Our findings align with the literature on mammalian and fish species, demonstrating that sperm cryopreservation induces significant proteomic changes, impacting proteins essential for flagellar structure maintenance, membrane fluidity, sperm motility, energy production, antioxidative defense mechanisms and fertilization ability10,11,12,13,14,15,16,17,18,82,83,84,85,86. We identified major alterations in proteins involved in metabolic pathways (DBI, 6-phosphofructo-2-kinase/fructose-2,6-bisphosphatase 1 (PFKFB1), PYGM, GAPDHS, ENO3, leukotriene A-4 hydrolase (LTA4H), AASS, PDE7A, and CKMT1A), suggesting a potential correlation with decreased semen quality after cryopreservation. Additionally, our findings revealed disruptions in oxidative and immune stress defenses (PDIA3, peroxiredoxin-4 (PRDX4), S-(hydroxymethyl)glutathione dehydrogenase (ADH5), HSPD1, ASS1) and protein degradation pathways (26S proteasome non-ATPase regulatory subunits 1, 6 and 7 (PSMD1, PSMD6, PSMD7), E3 ubiquitin-protein ligase UBR4 (UBR4)) that are critical for sperm motility, suggesting vulnerabilities in cellular integrity and fertilization processes. Additionally, as the most affected proteins, we identified nuclear proteins such as histones (H2A.Z) and Ran GTPase-activating protein 1 (RANGAP1), which belong to the nuclear complex family, and those involved in reproductive processes, including binding to the zona pellucida (IDH2, T-complex protein 1 subunit epsilon and subunit zeta (CCT5, CCT6A), CABYR, and ALDOA), which suggest disturbances in chromatin integrity, nucleocytoplasmic transport and fertilization ability. We observed that some proteins showed more significant alterations in response to different cryoprotectants. Moreover, this study revealed species-specific impacts, with only a few of the most altered proteins being commonly affected across sturgeons and carp (PDIA3)26, rainbow trout (CCT6A and GAPDHS)16, and sterlets (ENO3)17,18, underscoring the nuanced effects of cryopreservation across species.

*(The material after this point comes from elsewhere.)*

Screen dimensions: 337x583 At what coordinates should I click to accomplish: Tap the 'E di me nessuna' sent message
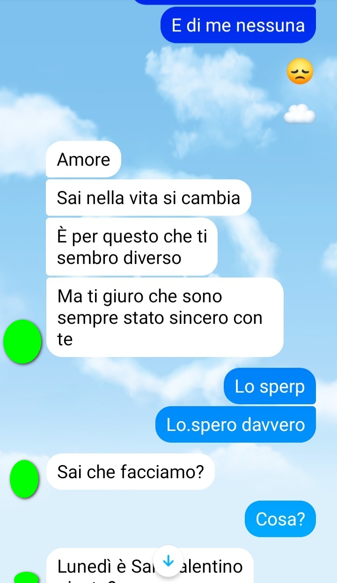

Interestingly, our study identified proteins with significantly increased abundance in sperm, despite sperm cells being transcriptionally and translationally inactive. This finding aligns with observations from previous proteomic studies examining the impact of cryopreservation on sperm proteomes in aquatic and mammalian species26,82. These prior studies suggest that the observed increase could be the result of stress-induced responses, potentially leading to selective protein exclusion from the membrane or the induction of PTMs, such as phosphorylation. This explanation was supported in our study by the identification of both up- and downregulated proteins that exhibited shifts in their pI, altering their positions on 2D-DIGE gels (Supplementary Fig. S3). Moreover, structural alterations to proteins have been posited as another potential mechanism for the observed increase in protein levels following cryopreservation11. However, further research could help to fully understand this issue using different methodological approaches.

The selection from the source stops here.